Stringo le labbra tra i denti, per impedire a parole forti e fuori luogo di uscire dalla mia bocca. Non sono triste, o disperata, ma non accetto che mia madre mi tratti come se fossi un cadetto comune. Non accetto che mi non mi dica esplicitamente che mio fratello, suo figlio, sia morto. Perché tanti giri di parole? Che cosa c'è di tanto complicato, nell'ammettere di aver perso Nathan?

«Non hai nemmeno il coraggio di addolorarti per lui. Né per noi» sussurro alla fine.

«Di coraggio ne ho da vendere, ragazzina. Non immagini minimamente quello che ci vuole per stare qui» dice, battendo un piede sul pavimento rosso scuro, come a rimarcare la sua posizione. «Non mancare di rispetto a tua madre» conclude.

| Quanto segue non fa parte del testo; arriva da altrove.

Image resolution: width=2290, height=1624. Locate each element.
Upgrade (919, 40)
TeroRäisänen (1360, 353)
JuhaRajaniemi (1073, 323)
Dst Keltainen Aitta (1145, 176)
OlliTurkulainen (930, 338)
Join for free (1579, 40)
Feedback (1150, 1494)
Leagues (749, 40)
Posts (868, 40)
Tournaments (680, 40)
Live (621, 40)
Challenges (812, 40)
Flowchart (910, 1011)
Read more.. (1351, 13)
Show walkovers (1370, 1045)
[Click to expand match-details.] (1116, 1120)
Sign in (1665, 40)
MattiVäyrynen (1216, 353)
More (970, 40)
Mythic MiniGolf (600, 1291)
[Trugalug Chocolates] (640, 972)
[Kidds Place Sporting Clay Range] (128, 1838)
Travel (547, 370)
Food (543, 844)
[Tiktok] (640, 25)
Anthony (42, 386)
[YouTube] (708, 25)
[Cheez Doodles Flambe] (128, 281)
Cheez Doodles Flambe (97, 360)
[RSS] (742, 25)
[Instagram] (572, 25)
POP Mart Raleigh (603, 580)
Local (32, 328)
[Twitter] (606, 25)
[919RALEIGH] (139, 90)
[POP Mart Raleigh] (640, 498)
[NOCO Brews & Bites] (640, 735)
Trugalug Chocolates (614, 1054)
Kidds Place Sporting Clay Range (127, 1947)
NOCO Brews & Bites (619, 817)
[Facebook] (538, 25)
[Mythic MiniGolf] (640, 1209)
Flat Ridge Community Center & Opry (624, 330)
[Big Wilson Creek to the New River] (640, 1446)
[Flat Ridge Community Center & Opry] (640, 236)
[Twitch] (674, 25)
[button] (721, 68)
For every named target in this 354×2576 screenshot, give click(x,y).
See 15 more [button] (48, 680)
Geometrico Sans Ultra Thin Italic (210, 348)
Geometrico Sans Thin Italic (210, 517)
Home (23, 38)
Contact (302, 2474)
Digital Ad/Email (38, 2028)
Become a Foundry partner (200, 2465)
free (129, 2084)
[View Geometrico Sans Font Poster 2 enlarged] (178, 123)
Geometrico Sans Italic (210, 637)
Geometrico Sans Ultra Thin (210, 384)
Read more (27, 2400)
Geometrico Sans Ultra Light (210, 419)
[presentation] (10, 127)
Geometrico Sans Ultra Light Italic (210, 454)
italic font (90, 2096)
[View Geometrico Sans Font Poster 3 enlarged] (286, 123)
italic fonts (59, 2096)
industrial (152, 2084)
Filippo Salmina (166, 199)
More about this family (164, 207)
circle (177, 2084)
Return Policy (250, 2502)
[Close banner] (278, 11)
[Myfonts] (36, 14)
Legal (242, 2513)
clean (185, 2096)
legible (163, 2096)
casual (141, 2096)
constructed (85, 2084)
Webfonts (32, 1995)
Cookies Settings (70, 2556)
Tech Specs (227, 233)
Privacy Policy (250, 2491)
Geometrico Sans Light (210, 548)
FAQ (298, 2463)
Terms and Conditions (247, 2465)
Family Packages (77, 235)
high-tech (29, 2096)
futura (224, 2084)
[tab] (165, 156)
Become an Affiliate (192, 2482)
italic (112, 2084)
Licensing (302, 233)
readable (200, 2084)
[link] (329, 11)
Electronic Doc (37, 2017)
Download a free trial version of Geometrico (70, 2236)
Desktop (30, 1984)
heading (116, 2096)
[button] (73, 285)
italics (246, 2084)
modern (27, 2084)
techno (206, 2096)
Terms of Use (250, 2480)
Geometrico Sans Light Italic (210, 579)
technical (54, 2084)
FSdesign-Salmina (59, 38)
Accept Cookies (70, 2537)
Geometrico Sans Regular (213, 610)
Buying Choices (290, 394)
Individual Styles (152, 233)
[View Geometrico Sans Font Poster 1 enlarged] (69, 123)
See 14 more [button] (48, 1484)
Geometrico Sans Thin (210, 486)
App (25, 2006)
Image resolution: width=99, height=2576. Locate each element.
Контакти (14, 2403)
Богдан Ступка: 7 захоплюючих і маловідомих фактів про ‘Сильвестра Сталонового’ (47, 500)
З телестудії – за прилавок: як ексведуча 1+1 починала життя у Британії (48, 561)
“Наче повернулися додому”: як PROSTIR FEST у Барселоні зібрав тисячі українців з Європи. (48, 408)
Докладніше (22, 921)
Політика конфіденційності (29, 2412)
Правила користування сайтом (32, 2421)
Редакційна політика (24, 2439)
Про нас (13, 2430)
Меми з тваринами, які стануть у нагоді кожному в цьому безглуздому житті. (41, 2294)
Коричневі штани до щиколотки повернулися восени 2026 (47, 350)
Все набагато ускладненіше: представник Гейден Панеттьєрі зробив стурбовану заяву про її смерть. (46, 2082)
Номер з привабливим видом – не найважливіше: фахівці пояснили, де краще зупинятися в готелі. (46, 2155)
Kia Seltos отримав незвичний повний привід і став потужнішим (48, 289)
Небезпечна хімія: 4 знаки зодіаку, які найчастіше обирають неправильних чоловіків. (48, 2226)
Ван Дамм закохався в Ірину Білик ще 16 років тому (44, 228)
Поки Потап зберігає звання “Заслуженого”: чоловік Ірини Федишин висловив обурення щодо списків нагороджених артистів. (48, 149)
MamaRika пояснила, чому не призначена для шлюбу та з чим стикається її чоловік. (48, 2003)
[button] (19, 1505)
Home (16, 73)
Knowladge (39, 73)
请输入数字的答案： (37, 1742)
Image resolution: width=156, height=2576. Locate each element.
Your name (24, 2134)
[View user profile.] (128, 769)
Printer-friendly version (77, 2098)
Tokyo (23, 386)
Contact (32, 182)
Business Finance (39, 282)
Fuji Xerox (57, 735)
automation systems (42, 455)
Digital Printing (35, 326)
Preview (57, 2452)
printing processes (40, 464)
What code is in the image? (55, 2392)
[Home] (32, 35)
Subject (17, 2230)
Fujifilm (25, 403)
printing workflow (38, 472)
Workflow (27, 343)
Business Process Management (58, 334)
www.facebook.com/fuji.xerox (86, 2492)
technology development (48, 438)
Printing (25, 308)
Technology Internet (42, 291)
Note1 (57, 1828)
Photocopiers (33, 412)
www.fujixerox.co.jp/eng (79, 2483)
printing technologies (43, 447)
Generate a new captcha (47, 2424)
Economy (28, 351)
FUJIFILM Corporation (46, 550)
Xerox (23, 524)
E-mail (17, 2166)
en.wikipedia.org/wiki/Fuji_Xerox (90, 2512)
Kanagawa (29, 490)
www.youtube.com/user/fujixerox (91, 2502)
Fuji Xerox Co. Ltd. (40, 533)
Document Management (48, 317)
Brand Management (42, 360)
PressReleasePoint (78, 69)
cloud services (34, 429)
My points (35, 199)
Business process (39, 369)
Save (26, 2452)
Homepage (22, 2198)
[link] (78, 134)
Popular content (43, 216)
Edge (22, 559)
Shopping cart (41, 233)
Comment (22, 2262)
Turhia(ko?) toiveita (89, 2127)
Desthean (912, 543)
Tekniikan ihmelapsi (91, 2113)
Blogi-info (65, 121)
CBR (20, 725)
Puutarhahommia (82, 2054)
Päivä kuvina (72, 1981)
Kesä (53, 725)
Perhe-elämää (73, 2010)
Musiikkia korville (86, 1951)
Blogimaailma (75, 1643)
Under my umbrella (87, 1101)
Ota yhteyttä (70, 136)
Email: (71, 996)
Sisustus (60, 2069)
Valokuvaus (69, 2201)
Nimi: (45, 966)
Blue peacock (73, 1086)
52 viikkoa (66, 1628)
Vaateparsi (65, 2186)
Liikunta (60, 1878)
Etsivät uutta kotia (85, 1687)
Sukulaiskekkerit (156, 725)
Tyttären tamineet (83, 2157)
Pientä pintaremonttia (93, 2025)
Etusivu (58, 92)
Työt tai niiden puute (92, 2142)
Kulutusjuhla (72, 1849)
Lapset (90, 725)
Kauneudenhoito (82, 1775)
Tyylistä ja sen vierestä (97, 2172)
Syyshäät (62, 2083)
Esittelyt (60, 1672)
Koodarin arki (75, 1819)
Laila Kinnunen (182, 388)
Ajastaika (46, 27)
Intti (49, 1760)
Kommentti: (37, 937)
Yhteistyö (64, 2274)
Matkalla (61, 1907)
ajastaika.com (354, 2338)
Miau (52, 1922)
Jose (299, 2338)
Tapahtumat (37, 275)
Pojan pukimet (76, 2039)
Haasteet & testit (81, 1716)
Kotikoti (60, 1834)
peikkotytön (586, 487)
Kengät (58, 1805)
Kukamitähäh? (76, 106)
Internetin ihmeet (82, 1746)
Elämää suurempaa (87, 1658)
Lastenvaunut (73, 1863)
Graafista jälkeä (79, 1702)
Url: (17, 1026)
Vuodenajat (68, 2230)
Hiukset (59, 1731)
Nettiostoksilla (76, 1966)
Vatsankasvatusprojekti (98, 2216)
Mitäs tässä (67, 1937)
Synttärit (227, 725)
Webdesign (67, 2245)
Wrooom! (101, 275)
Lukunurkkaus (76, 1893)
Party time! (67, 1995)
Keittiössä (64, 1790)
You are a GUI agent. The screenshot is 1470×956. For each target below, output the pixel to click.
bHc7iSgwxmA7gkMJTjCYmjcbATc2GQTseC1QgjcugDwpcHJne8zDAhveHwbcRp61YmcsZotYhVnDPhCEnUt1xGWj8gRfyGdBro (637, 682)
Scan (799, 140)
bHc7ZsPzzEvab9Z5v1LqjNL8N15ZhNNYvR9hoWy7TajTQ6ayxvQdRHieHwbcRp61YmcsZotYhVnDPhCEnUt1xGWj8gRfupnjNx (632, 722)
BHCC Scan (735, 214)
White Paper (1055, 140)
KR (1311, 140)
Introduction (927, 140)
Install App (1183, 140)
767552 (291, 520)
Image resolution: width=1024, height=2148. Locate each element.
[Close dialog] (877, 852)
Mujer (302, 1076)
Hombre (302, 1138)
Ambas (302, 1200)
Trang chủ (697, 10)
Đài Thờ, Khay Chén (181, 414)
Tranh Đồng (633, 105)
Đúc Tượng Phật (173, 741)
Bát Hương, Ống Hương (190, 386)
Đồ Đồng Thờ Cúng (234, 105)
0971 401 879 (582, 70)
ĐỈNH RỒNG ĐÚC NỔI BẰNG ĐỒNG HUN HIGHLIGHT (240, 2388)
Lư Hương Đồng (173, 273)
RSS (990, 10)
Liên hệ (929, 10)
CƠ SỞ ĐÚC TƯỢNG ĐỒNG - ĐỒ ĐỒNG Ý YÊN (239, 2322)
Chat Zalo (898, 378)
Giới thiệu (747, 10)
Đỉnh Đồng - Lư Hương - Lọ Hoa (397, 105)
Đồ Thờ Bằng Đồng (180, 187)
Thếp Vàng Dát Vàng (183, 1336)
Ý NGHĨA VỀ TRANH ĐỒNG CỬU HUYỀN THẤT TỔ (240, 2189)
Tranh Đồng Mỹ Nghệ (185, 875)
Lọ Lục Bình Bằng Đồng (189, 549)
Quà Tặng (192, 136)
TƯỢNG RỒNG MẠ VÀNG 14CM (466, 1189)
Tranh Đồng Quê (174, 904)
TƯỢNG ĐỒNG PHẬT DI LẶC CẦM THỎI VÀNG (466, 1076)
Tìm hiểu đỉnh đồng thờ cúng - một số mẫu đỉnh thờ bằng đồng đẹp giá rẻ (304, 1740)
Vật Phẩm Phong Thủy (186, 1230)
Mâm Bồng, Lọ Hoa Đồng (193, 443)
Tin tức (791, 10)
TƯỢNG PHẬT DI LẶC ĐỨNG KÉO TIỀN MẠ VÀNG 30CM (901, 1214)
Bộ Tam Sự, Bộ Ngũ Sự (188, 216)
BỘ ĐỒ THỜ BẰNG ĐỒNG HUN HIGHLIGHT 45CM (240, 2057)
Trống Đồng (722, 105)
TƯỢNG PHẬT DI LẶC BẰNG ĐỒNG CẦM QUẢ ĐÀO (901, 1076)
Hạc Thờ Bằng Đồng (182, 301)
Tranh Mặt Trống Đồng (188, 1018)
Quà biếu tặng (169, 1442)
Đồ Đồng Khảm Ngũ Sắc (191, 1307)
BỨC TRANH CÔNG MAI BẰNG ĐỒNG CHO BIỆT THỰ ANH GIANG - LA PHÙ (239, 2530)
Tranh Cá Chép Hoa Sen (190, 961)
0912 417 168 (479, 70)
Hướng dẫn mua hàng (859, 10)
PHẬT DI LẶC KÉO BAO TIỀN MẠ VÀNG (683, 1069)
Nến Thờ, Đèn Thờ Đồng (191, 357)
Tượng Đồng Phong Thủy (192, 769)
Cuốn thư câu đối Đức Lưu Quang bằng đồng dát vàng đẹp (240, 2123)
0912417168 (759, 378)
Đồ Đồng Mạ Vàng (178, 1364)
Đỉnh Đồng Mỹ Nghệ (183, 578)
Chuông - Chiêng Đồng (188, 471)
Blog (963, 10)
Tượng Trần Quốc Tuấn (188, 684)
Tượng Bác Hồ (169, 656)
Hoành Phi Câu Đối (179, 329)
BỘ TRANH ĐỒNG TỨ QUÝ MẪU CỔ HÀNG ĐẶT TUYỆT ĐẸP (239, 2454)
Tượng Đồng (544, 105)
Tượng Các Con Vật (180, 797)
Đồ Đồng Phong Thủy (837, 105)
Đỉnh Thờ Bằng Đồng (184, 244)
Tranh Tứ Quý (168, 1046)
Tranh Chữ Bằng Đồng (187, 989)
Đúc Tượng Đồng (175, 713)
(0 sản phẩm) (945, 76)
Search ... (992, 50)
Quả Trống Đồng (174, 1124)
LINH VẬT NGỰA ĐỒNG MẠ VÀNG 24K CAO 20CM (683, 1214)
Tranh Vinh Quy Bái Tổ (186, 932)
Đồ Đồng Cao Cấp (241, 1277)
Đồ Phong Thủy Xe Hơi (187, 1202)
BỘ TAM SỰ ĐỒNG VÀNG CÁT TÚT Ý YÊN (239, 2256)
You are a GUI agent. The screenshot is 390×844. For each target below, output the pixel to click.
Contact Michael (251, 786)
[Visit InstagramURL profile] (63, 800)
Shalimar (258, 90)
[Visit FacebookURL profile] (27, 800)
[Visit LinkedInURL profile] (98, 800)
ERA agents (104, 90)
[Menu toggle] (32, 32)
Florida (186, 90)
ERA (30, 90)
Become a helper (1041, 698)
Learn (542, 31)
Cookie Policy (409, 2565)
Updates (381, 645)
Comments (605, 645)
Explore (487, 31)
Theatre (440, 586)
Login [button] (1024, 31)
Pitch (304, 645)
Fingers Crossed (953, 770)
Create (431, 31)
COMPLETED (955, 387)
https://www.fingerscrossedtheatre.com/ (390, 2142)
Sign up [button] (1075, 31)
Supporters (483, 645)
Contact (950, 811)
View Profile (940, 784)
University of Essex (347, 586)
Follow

«Certo, vedo il coraggio che hai, se osi definirti mia madre» sono le mie ultime parole. Poi mi volto, senza il coraggio di osservare la sua reazione, ed esco dall'ufficio sbattendo la porta. Maia Egeon ha dimostrato ancora una volta che, tra i Ribelli, si deve sopravvivere da soli. E io sono molto brava, in questo.

NdM. Penso sia uno degli ultimi capitoli infiniti, perché dal prossimo la storia entra nel vivo e quindi i pov si fanno più dinamici (e più corti). 

Quanto vi è simpatica Maia? E quanto la mela cade lontana dall'albero? Penso che Den odi così tanto sua mamma perché sono una lo specchio dell'altra. 

(Ah, scusate, quanto è figo Cosmir? So che non mi ci sono soffermata troppo, ma dai, Ryan Gosling parla da sé).